Dataset entries
▽
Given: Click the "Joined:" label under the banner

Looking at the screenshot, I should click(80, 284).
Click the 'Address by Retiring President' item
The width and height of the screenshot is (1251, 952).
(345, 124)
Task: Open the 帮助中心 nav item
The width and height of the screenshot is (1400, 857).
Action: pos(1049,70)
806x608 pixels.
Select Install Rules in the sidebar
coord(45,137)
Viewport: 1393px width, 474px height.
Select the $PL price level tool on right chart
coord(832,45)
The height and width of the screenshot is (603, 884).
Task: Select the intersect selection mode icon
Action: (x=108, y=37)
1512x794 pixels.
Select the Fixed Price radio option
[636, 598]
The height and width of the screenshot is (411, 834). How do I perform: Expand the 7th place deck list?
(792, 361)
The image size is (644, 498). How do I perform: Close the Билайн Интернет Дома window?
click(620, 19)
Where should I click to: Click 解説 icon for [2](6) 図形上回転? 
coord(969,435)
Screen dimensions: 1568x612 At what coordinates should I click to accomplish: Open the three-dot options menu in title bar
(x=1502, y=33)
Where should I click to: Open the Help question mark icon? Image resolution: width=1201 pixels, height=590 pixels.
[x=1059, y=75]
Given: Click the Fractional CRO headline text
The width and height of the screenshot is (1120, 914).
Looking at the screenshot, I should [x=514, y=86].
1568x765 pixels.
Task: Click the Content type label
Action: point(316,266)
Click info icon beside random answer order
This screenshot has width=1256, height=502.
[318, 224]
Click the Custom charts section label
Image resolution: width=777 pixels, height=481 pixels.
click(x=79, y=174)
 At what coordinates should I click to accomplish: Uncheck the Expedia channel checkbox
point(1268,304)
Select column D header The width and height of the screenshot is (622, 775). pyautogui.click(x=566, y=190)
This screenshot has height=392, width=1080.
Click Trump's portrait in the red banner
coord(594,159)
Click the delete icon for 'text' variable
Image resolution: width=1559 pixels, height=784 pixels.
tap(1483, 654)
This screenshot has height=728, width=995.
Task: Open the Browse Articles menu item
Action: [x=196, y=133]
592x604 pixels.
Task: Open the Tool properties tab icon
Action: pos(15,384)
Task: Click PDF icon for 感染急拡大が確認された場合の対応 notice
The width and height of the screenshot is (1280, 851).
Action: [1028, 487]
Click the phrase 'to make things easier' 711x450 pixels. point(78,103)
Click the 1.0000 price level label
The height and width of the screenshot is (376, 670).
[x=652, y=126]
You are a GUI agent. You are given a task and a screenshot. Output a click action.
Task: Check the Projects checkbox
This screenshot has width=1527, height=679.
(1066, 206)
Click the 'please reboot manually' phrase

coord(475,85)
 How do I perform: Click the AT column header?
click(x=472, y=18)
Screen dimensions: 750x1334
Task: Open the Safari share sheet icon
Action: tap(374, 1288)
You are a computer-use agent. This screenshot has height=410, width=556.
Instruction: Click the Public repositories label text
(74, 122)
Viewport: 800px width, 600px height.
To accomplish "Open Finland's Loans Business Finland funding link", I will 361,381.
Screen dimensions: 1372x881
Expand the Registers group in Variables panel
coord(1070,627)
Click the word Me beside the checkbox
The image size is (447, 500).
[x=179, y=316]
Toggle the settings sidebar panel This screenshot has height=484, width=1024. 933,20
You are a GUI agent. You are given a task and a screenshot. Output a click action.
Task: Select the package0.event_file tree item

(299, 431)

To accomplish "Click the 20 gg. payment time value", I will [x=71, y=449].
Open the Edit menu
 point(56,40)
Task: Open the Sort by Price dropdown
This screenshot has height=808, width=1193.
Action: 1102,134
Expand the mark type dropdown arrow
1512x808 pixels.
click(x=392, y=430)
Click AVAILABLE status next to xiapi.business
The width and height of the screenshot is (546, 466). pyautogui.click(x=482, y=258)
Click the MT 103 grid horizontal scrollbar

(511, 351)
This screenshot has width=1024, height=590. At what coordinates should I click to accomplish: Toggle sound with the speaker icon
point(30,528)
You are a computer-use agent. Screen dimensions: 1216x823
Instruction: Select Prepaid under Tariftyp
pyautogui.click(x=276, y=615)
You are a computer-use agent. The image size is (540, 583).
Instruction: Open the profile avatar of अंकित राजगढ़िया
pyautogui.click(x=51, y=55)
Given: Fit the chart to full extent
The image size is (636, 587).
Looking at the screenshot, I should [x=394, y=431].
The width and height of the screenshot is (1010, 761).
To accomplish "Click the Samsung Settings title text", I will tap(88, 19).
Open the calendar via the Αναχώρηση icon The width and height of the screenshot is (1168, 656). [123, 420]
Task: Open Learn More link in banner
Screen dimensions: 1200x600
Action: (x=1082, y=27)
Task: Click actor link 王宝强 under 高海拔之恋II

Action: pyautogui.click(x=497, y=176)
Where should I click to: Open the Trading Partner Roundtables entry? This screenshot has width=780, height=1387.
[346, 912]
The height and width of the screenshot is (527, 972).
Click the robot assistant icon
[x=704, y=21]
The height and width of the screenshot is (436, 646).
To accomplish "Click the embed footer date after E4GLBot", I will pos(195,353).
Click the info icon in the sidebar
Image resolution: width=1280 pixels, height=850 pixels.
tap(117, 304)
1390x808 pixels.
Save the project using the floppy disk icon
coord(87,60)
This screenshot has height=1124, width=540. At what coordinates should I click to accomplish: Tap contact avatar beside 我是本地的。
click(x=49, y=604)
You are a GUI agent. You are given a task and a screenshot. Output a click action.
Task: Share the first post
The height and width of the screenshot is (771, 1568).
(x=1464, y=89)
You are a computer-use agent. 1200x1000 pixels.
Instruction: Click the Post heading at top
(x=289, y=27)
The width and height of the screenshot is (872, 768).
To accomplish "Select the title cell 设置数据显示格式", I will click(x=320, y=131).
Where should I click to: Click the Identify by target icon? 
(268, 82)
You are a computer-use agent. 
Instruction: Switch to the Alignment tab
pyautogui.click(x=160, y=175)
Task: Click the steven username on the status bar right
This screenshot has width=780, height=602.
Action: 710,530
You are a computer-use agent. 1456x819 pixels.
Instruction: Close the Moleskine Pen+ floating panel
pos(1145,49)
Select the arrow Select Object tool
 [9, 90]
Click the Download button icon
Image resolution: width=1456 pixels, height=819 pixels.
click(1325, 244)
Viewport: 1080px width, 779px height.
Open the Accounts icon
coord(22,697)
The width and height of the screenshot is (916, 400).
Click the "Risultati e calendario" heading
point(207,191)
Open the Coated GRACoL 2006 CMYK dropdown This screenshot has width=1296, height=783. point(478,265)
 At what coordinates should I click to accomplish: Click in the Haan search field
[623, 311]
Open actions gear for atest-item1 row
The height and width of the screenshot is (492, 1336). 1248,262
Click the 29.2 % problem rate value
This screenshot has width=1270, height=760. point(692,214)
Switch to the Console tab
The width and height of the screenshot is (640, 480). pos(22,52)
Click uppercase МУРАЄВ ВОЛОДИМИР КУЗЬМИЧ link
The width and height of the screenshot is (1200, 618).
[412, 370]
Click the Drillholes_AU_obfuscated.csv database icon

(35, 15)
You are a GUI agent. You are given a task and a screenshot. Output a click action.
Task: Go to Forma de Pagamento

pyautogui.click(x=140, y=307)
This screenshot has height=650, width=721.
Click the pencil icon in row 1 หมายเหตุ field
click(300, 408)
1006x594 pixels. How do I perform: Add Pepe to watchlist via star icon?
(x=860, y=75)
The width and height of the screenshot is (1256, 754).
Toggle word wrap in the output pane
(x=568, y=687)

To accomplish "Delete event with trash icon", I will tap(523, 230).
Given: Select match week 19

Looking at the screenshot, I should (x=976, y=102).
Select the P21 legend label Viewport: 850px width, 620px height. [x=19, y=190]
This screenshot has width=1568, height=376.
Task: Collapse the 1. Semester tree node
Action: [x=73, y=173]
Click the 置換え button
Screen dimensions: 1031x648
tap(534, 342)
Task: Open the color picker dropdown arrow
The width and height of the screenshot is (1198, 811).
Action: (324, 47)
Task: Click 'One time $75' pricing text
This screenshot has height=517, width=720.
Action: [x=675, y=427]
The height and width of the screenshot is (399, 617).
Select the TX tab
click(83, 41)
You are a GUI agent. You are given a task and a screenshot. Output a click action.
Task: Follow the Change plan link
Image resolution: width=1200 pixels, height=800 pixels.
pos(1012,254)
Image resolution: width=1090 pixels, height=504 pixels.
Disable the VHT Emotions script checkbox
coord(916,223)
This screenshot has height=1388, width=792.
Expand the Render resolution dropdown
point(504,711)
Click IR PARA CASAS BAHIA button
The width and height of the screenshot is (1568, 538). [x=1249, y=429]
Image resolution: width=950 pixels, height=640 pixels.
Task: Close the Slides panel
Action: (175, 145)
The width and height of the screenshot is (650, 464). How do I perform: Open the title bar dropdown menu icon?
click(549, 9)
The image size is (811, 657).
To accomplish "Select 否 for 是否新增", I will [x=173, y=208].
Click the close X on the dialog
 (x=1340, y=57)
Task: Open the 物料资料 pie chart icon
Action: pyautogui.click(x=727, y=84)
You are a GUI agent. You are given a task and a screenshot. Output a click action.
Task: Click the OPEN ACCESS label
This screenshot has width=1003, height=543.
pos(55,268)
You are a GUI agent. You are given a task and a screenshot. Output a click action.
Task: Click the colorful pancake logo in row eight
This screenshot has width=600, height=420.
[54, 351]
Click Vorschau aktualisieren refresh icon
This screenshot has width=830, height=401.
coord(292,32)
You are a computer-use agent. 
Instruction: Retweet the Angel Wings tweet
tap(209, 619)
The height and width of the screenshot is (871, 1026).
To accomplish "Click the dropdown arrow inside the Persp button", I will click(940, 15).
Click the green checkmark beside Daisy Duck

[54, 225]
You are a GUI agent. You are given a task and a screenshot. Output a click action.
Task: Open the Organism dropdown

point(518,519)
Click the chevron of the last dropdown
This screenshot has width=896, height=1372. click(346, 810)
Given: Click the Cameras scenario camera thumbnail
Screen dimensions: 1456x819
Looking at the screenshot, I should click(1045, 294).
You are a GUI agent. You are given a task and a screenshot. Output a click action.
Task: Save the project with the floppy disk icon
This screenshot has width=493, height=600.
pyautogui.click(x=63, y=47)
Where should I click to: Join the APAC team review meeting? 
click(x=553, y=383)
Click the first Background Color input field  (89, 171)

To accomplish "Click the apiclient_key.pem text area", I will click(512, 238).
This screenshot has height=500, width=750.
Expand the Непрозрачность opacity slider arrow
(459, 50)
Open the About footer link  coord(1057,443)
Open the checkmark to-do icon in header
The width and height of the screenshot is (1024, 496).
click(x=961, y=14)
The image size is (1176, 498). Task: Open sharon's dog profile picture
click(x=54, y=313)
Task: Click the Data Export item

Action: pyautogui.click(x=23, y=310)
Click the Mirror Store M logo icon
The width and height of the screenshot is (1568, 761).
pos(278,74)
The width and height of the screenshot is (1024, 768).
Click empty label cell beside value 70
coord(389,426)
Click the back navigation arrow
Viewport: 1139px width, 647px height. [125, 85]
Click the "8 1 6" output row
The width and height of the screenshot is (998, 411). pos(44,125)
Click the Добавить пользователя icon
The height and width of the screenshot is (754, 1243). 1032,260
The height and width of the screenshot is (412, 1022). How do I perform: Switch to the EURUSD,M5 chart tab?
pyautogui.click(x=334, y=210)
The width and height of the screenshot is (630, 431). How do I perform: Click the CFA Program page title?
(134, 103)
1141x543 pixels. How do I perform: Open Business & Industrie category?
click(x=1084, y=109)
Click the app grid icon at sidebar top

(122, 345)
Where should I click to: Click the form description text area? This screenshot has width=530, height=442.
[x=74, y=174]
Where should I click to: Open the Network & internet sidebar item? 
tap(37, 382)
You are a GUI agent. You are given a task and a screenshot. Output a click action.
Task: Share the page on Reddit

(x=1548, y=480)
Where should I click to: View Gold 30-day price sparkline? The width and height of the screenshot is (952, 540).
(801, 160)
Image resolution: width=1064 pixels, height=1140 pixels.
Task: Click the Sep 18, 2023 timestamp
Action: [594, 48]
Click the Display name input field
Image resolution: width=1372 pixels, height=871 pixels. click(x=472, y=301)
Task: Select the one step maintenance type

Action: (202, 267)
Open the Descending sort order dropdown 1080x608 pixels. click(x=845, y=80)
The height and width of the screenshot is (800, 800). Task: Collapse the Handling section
△
- Task requirements:
The answer must consist of each line in the entries above that includes "first".

- Response:
Task: Share the first post
Click the first Background Color input field  (89, 171)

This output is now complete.